= Pigou–Dalton principle =

The Pigou–Dalton principle (PDP) is a principle in welfare economics, particularly in cardinal welfarism. Named after Arthur Cecil Pigou and Hugh Dalton, it is a condition on social welfare functions. It says that, all other things being equal, a social welfare function should prefer allocations that are more equitable. In other words, a transfer of some defined variable (for example utility or income) from the rich to the poor is desirable, as long as it does not bring the rich to a poorer situation than the poor.
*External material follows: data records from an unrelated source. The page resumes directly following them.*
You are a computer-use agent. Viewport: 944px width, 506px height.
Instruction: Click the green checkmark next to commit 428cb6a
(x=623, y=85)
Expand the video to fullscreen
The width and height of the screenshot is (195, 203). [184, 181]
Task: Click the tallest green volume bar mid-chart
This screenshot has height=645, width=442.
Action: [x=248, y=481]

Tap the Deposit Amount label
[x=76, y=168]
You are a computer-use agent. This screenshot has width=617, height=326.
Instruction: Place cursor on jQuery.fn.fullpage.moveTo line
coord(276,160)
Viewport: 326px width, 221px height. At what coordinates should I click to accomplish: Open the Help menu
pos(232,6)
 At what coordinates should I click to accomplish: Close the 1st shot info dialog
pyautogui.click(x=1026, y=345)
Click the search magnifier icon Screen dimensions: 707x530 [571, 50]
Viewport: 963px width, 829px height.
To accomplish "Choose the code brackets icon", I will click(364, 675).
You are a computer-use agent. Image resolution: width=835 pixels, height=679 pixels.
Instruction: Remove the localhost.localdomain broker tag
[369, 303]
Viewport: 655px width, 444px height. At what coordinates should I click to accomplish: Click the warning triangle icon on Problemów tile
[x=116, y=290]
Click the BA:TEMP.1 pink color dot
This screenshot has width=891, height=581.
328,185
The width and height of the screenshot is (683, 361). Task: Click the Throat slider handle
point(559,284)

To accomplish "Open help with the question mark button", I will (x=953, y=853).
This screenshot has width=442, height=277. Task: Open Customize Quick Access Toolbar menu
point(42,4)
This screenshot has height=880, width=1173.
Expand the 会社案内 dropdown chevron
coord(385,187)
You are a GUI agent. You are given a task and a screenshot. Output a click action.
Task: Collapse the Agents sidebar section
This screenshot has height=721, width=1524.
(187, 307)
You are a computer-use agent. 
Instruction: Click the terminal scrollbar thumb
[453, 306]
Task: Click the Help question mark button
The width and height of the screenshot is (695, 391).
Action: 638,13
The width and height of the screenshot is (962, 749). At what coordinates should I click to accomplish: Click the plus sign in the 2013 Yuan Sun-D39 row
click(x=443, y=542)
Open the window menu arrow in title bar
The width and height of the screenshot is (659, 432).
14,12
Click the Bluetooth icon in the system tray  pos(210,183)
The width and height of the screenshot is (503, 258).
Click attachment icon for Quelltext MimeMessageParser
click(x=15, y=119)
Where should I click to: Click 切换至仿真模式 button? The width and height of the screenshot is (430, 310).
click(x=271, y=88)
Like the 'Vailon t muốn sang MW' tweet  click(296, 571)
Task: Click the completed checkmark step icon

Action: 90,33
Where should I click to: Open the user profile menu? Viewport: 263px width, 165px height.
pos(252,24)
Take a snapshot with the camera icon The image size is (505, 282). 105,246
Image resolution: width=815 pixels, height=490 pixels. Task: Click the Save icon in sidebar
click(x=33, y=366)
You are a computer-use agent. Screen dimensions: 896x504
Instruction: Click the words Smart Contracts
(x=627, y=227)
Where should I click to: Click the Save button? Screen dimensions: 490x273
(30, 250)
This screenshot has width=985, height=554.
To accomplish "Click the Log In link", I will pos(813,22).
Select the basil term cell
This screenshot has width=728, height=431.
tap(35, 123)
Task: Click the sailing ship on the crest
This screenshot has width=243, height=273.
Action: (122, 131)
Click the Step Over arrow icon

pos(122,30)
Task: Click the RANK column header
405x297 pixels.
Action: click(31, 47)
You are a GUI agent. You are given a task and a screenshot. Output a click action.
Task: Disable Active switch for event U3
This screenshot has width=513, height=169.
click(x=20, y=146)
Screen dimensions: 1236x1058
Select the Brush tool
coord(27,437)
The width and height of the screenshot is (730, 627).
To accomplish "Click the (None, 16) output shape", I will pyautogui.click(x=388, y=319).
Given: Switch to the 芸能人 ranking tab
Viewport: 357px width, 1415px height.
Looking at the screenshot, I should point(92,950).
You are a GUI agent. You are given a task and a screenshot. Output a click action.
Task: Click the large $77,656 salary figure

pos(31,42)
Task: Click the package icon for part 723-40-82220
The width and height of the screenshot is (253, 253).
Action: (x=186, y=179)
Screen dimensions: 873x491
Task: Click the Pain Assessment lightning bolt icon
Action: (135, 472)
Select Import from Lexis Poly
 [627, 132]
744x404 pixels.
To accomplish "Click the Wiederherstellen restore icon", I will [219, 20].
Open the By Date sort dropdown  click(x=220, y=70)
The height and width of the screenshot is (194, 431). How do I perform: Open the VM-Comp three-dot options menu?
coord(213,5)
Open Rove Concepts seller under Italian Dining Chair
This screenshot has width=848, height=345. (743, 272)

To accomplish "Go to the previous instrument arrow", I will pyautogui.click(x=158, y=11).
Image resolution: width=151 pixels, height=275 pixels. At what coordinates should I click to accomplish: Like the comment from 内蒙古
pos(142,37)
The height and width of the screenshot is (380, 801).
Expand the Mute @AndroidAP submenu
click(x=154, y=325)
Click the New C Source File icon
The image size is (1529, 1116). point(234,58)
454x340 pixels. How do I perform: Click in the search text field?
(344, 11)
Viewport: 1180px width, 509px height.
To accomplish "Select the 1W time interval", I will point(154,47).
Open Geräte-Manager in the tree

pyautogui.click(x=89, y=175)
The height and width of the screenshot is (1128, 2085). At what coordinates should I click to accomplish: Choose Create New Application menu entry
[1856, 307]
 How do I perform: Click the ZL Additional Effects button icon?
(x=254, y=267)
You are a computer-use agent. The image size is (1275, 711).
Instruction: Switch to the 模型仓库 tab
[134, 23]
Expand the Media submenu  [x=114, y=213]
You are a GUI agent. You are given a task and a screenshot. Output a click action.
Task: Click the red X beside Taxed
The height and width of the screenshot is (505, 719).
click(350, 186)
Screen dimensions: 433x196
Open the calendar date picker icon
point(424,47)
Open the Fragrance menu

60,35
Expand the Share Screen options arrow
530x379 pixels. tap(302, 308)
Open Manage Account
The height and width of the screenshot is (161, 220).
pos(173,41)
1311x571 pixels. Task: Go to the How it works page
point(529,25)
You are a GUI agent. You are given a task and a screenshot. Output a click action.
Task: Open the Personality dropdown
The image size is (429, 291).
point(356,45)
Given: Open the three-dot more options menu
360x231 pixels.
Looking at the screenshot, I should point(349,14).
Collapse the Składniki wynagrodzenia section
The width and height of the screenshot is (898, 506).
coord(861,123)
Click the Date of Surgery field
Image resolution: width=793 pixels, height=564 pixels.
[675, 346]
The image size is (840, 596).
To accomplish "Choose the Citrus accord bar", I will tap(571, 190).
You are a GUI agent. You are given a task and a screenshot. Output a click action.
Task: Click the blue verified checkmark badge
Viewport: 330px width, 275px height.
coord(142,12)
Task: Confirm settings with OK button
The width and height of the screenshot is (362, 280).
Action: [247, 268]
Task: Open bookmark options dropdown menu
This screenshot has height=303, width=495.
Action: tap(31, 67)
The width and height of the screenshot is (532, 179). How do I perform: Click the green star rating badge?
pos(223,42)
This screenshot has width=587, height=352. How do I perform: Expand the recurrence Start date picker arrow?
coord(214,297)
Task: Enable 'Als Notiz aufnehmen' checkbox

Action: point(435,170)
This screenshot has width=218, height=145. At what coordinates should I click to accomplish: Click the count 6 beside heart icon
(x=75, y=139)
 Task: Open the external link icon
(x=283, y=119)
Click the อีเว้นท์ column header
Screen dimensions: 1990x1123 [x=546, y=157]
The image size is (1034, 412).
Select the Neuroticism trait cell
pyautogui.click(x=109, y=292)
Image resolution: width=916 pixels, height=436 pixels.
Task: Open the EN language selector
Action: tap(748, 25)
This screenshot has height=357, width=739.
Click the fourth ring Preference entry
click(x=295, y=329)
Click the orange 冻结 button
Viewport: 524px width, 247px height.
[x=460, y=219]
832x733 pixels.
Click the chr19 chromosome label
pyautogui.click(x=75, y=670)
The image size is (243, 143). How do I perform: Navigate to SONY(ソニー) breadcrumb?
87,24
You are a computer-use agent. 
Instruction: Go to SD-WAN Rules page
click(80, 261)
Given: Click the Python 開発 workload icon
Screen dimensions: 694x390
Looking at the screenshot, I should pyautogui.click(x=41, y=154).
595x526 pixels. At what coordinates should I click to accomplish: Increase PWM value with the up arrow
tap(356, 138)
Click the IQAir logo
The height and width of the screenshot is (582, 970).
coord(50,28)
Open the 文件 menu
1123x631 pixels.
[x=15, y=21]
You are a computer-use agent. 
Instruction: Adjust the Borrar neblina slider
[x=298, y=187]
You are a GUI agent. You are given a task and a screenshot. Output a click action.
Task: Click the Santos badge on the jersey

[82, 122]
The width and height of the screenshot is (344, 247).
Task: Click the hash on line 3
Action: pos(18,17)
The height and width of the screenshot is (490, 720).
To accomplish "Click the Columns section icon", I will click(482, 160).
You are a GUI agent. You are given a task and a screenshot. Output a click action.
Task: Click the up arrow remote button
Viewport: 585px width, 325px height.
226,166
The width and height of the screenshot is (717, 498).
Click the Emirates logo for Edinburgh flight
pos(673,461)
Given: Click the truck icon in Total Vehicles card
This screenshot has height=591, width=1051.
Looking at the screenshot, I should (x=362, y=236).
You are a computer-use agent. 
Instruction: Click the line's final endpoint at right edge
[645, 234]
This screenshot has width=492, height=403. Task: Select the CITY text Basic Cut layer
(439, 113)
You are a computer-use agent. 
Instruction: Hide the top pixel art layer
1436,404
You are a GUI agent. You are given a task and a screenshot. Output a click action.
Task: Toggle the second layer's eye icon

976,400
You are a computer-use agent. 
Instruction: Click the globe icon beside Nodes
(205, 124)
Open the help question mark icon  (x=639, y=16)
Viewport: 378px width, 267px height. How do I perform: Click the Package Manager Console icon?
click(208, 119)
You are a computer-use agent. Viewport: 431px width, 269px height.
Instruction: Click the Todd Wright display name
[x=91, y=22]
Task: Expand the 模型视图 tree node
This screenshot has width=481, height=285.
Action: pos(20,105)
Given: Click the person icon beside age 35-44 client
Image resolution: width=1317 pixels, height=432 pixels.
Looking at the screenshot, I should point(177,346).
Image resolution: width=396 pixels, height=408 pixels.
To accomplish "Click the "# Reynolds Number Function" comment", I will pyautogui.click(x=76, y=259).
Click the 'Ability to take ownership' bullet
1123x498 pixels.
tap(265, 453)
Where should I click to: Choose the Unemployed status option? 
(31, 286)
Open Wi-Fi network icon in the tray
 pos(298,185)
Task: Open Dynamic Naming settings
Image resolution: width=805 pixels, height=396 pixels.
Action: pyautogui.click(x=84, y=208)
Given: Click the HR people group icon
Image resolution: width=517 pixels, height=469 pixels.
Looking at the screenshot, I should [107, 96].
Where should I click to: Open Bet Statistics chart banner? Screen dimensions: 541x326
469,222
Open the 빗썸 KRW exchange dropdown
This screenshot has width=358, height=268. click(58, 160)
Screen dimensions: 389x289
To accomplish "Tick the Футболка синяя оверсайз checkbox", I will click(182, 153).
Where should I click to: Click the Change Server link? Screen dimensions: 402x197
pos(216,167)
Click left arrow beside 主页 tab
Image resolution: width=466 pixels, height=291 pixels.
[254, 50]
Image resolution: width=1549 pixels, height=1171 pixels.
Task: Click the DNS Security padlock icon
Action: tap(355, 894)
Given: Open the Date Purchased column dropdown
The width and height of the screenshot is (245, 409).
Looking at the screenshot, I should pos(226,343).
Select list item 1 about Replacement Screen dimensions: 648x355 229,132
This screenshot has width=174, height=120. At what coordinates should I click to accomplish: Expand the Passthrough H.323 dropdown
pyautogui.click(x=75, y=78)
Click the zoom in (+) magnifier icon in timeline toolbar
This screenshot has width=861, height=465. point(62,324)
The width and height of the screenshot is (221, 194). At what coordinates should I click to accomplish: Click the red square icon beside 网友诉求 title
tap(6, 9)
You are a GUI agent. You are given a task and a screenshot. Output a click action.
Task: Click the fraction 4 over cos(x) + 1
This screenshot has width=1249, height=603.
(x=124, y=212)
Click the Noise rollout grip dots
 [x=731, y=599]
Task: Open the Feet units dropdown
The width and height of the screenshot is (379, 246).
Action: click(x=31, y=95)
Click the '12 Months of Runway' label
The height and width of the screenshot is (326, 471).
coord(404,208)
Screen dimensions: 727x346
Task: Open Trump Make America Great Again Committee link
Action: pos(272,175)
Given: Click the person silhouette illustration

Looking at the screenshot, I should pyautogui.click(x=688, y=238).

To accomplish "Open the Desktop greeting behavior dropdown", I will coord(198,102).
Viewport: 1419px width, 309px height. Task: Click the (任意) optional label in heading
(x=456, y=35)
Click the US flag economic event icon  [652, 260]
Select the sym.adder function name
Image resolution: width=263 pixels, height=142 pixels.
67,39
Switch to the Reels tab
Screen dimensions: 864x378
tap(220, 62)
Formally, let $u=(u_1,u_2,\dots,u_n)$ and $u'=(u'_1,u'_2,\dots,u'_n)$ be two utility profiles. Suppose that at the first profile:
$u_1<u_2$
and at the second profile:
$u_1'+u_2' = u_1+u_2$ and
$u'_3=u_3, u'_4=u_4,\dots,u'_n=u_n$ and
$u_1 < u_1' < u_2$ and $u_1 < u_2' < u_2$
(so $u_1 < u_1' < u_2' < u_2$ or $u_1 < u_1' = u_2' < u_2$ or $u_1 < u_2' < u_1' < u_2$)
Then, the social-welfare ordering should weakly prefer the second profile $u'$, since it reduces the inequality between agent 1 and agent 2 (and may switch which is richer), while keeping unchanged the sum of their utilities and the utilities of all other agents.

PDP was suggested by Arthur Cecil Pigou and developed by Hugh Dalton (see, e.g., Amartya Sen, 1973 or Herve Moulin, 2004).

== Examples ==
- The egalitarian function: $W(u) = \min(u_1,u_2)$ satisfies PDP in a strong sense: when utility is transferred from the rich to the poor, the value of $W$ strictly increases.
- The utilitarian function: $W(u) = u_1 + u_2$ satisfies PDP in a weak sense: when utility is transferred from the rich to the poor, the value of $W$ does not increase, but also does not decrease.
- The function $W(u) = u_1^2 + u_2^2$ violates PDP: when utility is transferred from the rich to the poor, the value of $W$ strictly decreases.
- The Atkinson Index and the related generalized entropy index satisfy the principle - any transfer from someone relatively poorer to someone relatively richer will increase inequality as measured by the index. For the Atkinson index, this holds when the inequality aversion parameter is nonnegative, which is the defining case.